Scarpinato si riprende l’indagine sull’agente ucciso nell’89
di Sandra Rizza
Palermo. Troppe “lacune” nelle indagini dei pm che, secondo le parti civili, “non hanno esperito neppure gli approfondimenti già attivati da questa Procura generale a seguito della prima avocazione, poi revocata dalla Cassazione”. E non solo. C’è la necessità di “sviscerare ulteriormente le prove già acquisite, alla luce delle nuove, per cogliere meglio le connessioni tra le diverse parti dell’istruttoria”: per questo motivo il procuratore generale di Palermo Roberto Scarpinato ha impugnato per la seconda volta l’inchiesta sull’omicidio dell’agente Nino Agostino e della moglie Ida Castelluccio, assassinati il 5 agosto 1989.
NON ERA MAI accaduto che un fascicolo fosse “scippato” per due volte alla procura titolare, in questo caso quella guidata da Francesco Lo Voi: ed è ancora contrapposizione tra gli uffici giudiziari di Palermo attorno all’indagine che va avanti dal 2009 e che i pm Vittorio Teresi, Nino Di Matteo, Francesco Del Bene e Roberto Tartaglia (gli stessi del pool Stato-mafia) lo scorso 18 novembre avevano chiesto di archiviare. Per la procura, infatti, nessun riscontro è stato acquisito “in termini di certezza probatoria sufficiente a esercitare l’azione penale” nei confronti dei tre indagati: i mafiosi Nino Madonia e Gaetano Scotto, indicati come gli esecutori, e l’ex poliziotto Giovanni Aiello (detto Faccia di Mostro), il presunto basista. Ma per Scarpinato non è così.
SI TORNA a scavare, dunque, sul ruolo degli apparati nel delitto Agostino: giovedì la Procura generale ha formalizzato la nuova avocazione davanti al gip Gabriella Natale che ha disposto la trasmissione del fascicolo per le nuove indagini. “Spero – ha commentato Vincenzo Agostino, padre dell’agente ucciso – in un nuovo inizio”. Ora l’obiettivo di Scarpinato è scandagliare l’intreccio tra mafia e servizi che arroventò l’estate dell’89: quella dell’arresto di Totuccio Contorno, degli anonimi del Corvo e del fallito attentato all’Addaura, attribuito dallo stesso Giovanni Falcone a “menti raffinatissime”.

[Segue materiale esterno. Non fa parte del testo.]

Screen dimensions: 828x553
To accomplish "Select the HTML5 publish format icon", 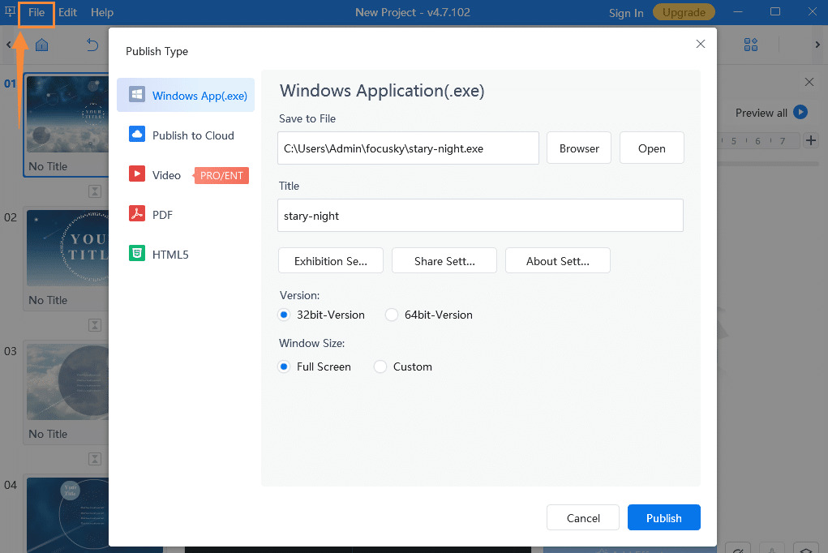I will coord(137,254).
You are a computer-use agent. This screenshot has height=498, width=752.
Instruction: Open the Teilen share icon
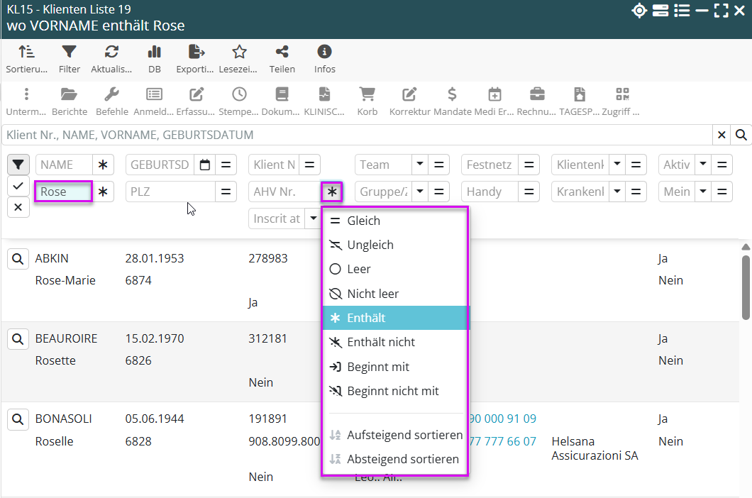tap(282, 52)
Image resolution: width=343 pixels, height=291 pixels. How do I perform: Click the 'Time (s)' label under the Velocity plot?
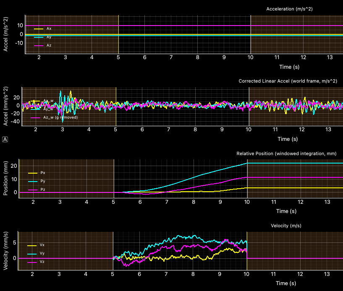click(x=287, y=283)
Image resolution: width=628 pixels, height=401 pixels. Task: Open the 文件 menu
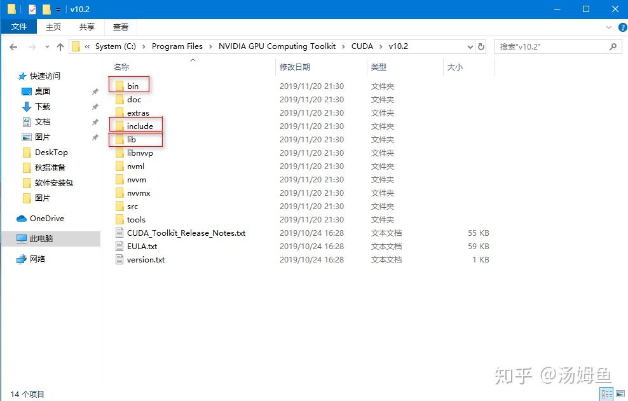pos(19,27)
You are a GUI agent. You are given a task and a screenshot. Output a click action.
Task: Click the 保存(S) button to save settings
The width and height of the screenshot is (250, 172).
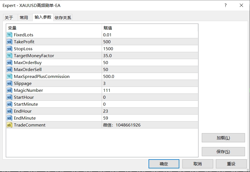click(223, 151)
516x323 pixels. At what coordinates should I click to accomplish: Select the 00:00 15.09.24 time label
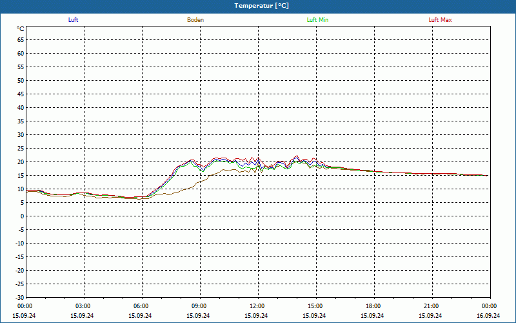[25, 311]
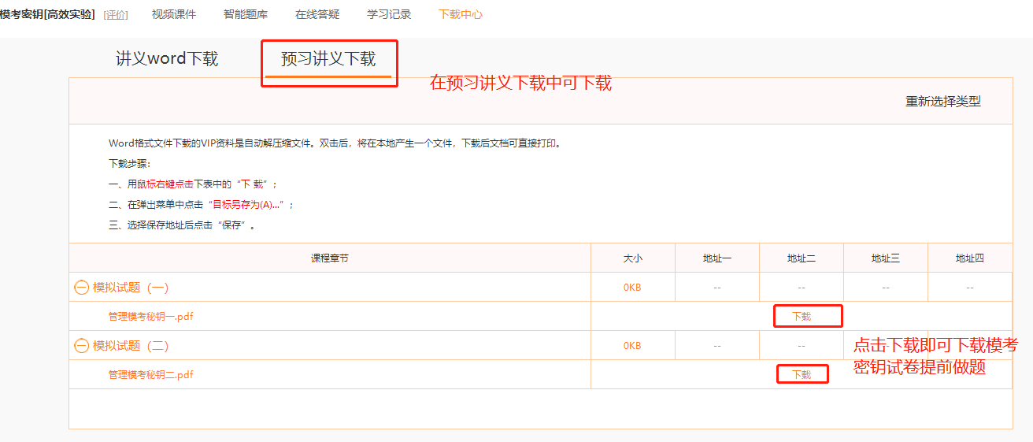1033x442 pixels.
Task: Open the 管理模考秘钥二.pdf file link
Action: click(x=150, y=375)
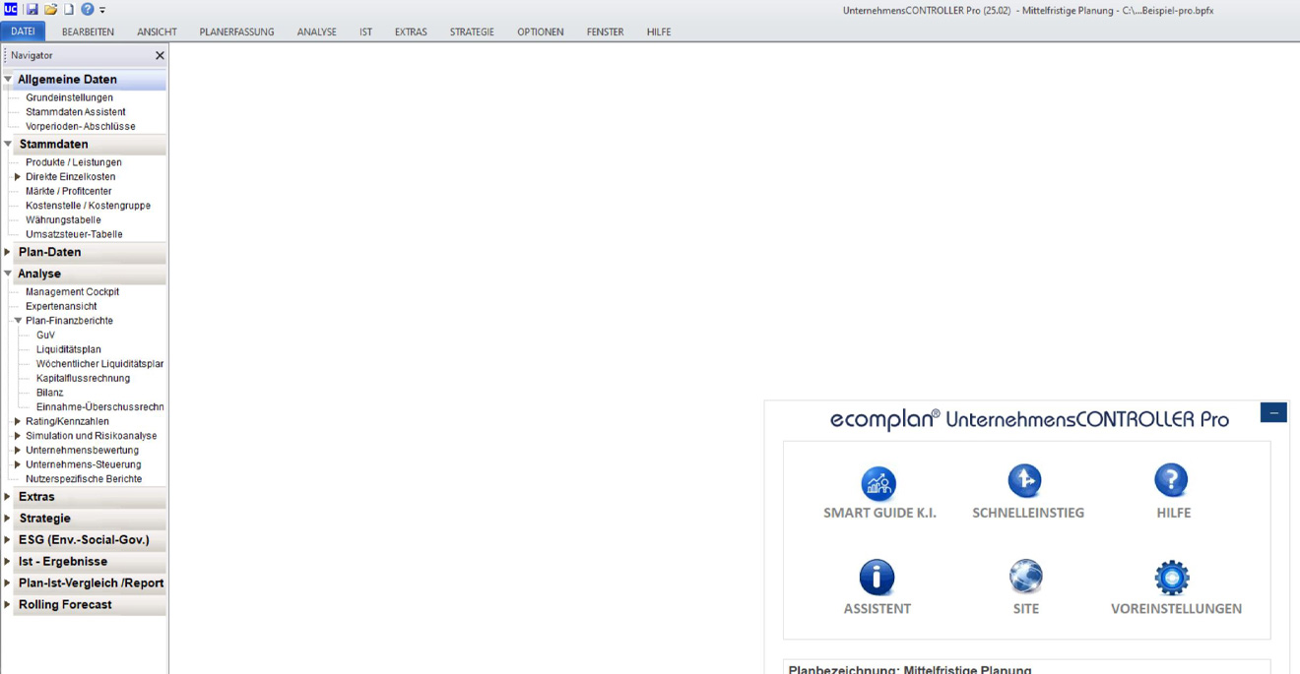The image size is (1300, 674).
Task: Open Management Cockpit from navigator
Action: [x=72, y=292]
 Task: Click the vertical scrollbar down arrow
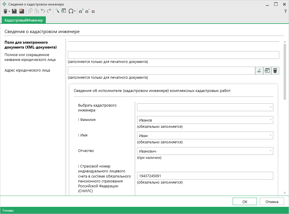(x=285, y=193)
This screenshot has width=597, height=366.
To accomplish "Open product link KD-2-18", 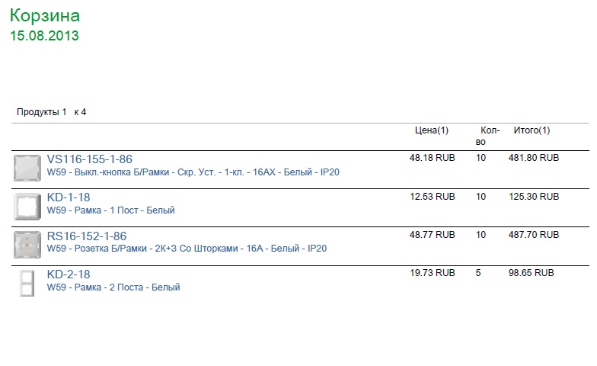I will (69, 275).
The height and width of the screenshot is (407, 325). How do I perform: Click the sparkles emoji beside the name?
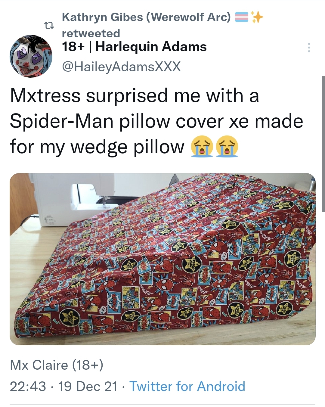(257, 17)
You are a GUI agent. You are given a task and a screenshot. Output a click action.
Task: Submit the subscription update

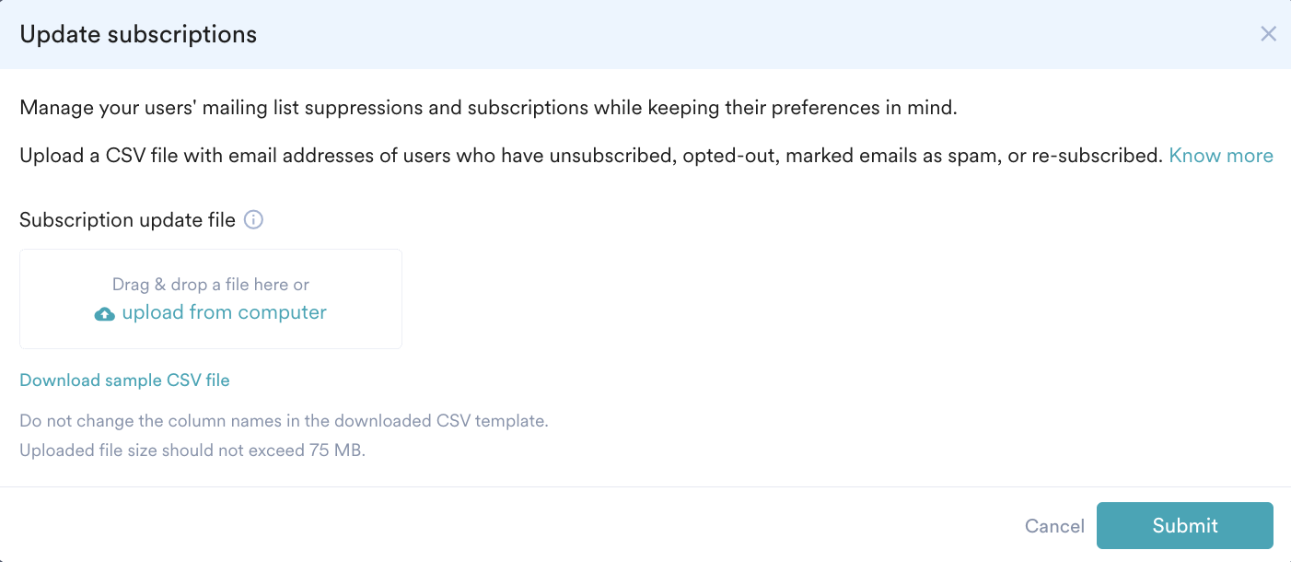pos(1184,525)
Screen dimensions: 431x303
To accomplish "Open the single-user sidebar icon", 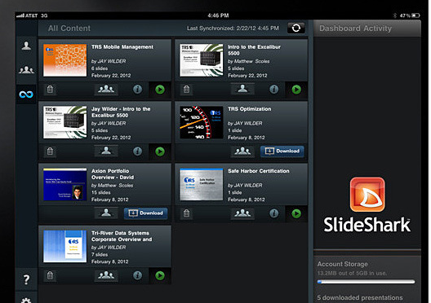I will (26, 46).
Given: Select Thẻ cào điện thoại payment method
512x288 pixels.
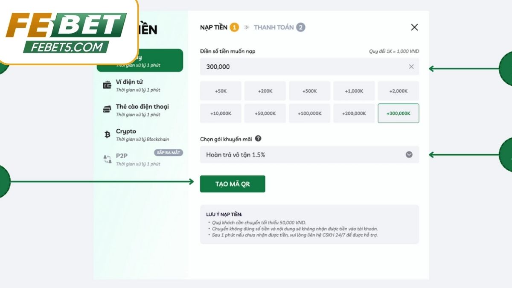Looking at the screenshot, I should [142, 110].
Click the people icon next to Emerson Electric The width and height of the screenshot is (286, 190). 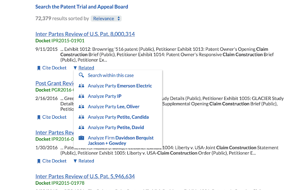[x=81, y=86]
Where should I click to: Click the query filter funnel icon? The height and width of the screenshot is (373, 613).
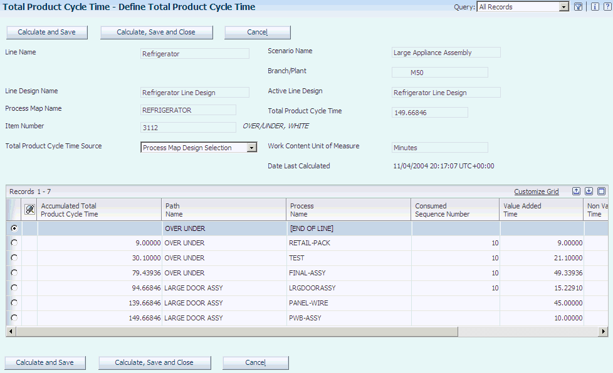[579, 7]
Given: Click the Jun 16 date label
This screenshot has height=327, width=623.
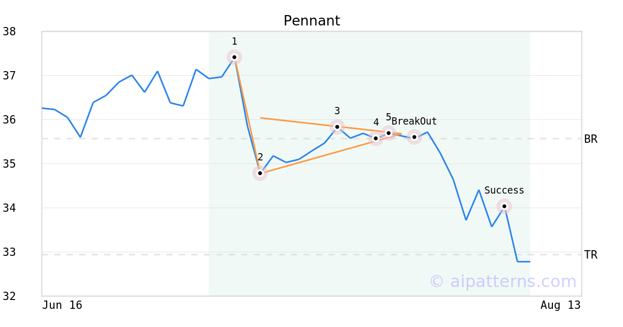Looking at the screenshot, I should pos(62,305).
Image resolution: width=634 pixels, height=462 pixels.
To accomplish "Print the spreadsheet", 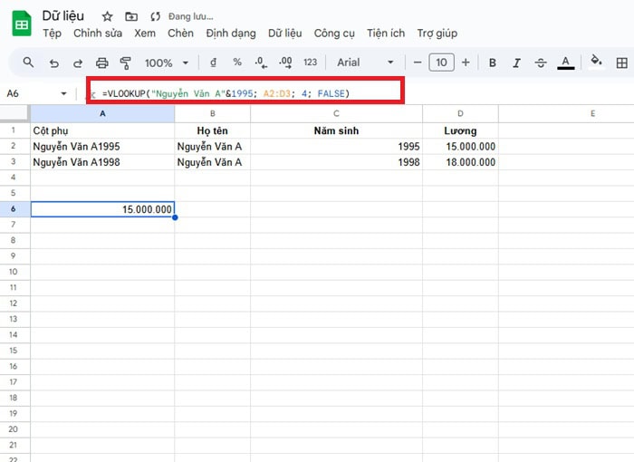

Nessun commento in Procura. I pm, nella richiesta di archiviazione, avevano già sottolineato di aver avviato un’altra indagine su Agostino: ma Scarpinato sottolinea che è necessario “sviluppare ulteriori filoni” anche sui tre indagati che il pool Stato-mafia voleva archiviare. Tra gli elementi da verificare, le dichiarazioni dei pentiti Giovanni Brusca e Oreste Pagano, ritenute “meritevoli di più approfondita valutazione”. Brusca dichiarò che Totò Riina attribuiva l’uccisione di Agostino ai Madonia, lasciando intendere che fosse un delitto d’apparato. Pagano riferì di aver saputo che Scotto aveva ucciso un poliziotto perché aveva scoperto collegamenti tra i boss e pezzi della questura.
MA NELL’AVOCAZIONE di Scarpinato si fa riferimento anche agli spunti di indagine già evidenziati dall’avvocato di parte civile Fabio Repici nella sua opposizione all’archiviazione. Il più importante è un rapporto della Dia dell’aprile 2016 (che riprende un’informativa della Mobile, datata ’89 ma riscoperta solo ora), dove si legge che il commissariato San Lorenzo, quello di Agostino, aveva disposto la vigilanza della casa al mare di Falcone nel periodo dell’attentato all’Addaura. E che a scovare l’esplosivo sulla scogliera, il 21 giugno ’89, furono i poliziotti di quel commissariato: circostanza finora sempre esclusa.
C’È DUNQUE da ricostruire l’attività svolta in quei giorni dall’agente assassinato, incaricato anche di scortare l’ex neofascista Alberto Volo, all’epoca teste di Falcone che batteva la “pista nera” sul delitto Mattarella. Repici ricorda, infine, che non sono stati ancora acquisiti a Palermo gli accertamenti dei pm nisseni sulle tracce biologiche presenti in una muta e in un borsone rinvenuti all’Addaura: sui reperti fu individuato il Dna del mafioso Angelo Galatolo.
Con la prima avocazione, del 7 luglio 2015, Scarpinato ne aveva già disposto l’acquisizione, ma quella impugnazione fu annullata dalla Cassazione e quel fascicolo fu restituito alla procura, che poi non se ne occupò.